渋谷の文化村ミュージアムと松濤美術館のほぼ中間で、松濤に向かって右方向の脇道を入ってすぐにギャラリエ アンドウはあります。
ギャラリーのサイトはこちら

4月23日まで内海聖史展「さくらのなかりせば」を開催中で、早速行って来ました。

このブログで「内海聖史」で検索すると、結構な数の記事がヒットし、どうやら最初に作品を拝見したのは2008年6月の東京都現代美術館の「屋上庭園」。
そして、同年11月に静岡県美の「風景ルルル」展での展示に感動し、以来個展、グループ展に関わらず拝見しているような気がする。
直近では、昨年10月の京都芸術センター「panorama すべてを見ながら見えていない私たちへ」展での展示だろうか。

とにかく、色彩に全身が包まれるという感覚が忘れられず、回を重ねるごとに展示方法も作品もダイナミックにかつ巧みになっていると思う。
こうして、一人の作家さんを追いかけていくと少しずつ違いや変化が見えてきて、それも楽しみの一つになっている。
*内海さんご自身のブログ「色彩の下」→ http://uchiuminfo.exblog.jp/

さて、今回の個展「さくらのなかりせば」は、4月の桜の季節にピッタリの作品。

ギャラリエアンドウの展示空間は決して広いとは言えない。しかし、敢えて壁面の約3分の2を使用した大作は、満開の桜を見上げるのでなく、自分の目線と平行に観るという新しい花見体験のようだった。

ピンク色、桜色、微妙な色の変化、色数だけで30色、50色だったかを使用されているとのこと。
ギャラリーに入った瞬間、本当は白い壁面が淡いピンク色に染まっているように感じたが、照明によって作品の色が反射したため、壁の色までピンク色になっている。

ちょうど内海さんが在廊されていて、次々と訪れるお客様に作品の説明をされていらっしゃった。
ここで、調光可能な照明を操作して、徐々に光を落としていく。
すると、桜色も深くなり沈んでいくのがよく分かった。
最後は自然光で観たのだが、窓がない空間なので、夜桜をイメージした。以前、プライスコレクション展で、照明を変化させることにより、屏風絵の金箔、金地の見え方が変わる展示が行われたことを思い出す。

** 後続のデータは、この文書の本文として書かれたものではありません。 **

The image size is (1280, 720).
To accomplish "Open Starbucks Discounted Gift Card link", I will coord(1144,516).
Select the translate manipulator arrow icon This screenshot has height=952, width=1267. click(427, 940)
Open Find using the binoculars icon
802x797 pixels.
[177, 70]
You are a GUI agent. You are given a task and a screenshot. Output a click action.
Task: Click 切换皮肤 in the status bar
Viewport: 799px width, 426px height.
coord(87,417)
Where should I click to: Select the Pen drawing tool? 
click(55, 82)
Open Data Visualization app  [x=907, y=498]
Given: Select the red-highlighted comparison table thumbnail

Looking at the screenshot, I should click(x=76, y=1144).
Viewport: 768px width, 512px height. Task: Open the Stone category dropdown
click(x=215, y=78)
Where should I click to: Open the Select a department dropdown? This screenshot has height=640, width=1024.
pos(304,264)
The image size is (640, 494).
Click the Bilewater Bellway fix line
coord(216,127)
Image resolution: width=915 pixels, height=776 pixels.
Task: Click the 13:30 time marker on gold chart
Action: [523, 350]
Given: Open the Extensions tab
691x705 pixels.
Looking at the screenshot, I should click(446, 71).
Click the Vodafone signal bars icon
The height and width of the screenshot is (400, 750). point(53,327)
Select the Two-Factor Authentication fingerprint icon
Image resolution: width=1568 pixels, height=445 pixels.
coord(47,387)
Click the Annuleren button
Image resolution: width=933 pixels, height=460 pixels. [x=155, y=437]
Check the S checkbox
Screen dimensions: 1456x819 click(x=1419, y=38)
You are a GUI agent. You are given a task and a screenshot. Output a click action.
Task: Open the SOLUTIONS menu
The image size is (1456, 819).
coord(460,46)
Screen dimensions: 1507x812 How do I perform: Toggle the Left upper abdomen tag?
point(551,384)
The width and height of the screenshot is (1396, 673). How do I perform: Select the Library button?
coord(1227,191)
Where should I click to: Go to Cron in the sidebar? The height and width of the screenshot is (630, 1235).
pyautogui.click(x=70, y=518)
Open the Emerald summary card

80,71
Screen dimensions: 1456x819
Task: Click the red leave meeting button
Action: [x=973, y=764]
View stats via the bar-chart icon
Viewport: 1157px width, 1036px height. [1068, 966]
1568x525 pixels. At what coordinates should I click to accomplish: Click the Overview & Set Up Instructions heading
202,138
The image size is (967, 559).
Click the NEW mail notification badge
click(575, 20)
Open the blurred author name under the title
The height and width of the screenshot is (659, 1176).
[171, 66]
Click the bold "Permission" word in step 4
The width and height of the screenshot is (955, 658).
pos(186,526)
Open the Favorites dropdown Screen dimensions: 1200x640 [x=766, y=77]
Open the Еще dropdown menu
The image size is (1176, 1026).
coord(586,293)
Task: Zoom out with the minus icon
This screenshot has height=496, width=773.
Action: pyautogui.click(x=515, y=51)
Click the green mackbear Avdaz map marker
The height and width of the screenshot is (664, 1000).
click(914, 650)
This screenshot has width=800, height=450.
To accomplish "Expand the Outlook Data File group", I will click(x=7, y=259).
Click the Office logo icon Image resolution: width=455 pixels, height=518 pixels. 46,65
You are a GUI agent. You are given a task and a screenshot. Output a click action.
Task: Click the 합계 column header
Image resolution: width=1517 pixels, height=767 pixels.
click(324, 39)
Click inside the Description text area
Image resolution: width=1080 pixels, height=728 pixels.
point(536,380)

桜色の作品の前に佇むと、自分自身もほんのりと染まっていくような、そして、ぽかぽかと身体が暖かくなるような感覚があり、色彩はエネルギーで、鑑賞者は色から伝わるエネルギーや感触を身体で受け止める。
目から取り込んだ情報であるにもかかわらず、それが体中に伝わっていく感じ、まさしくエネルギーが身体を循環していくような感じ。

内海さんの作品では緑色や青色がよく使用されるが、ピンク色ベースの大作は今回初めてとのこと。
これまでもピンクを取り上げてみたいと考えておられたそうだが、夏では暑苦しいし、作品を公開する季節を考えるとタイミングが合わず、漸く今回4月の個展とのことで、ピンクに挑戦することができたとお話して下さった。

ピンク色中心の画面に桜餅に使用される桜の葉の色、若い緑の葉色も所々にあり、葉の形はしていなくても色の粒の集積が、葉っぱに見えて来るから不思議。この色の組み合わせがまた絶妙である。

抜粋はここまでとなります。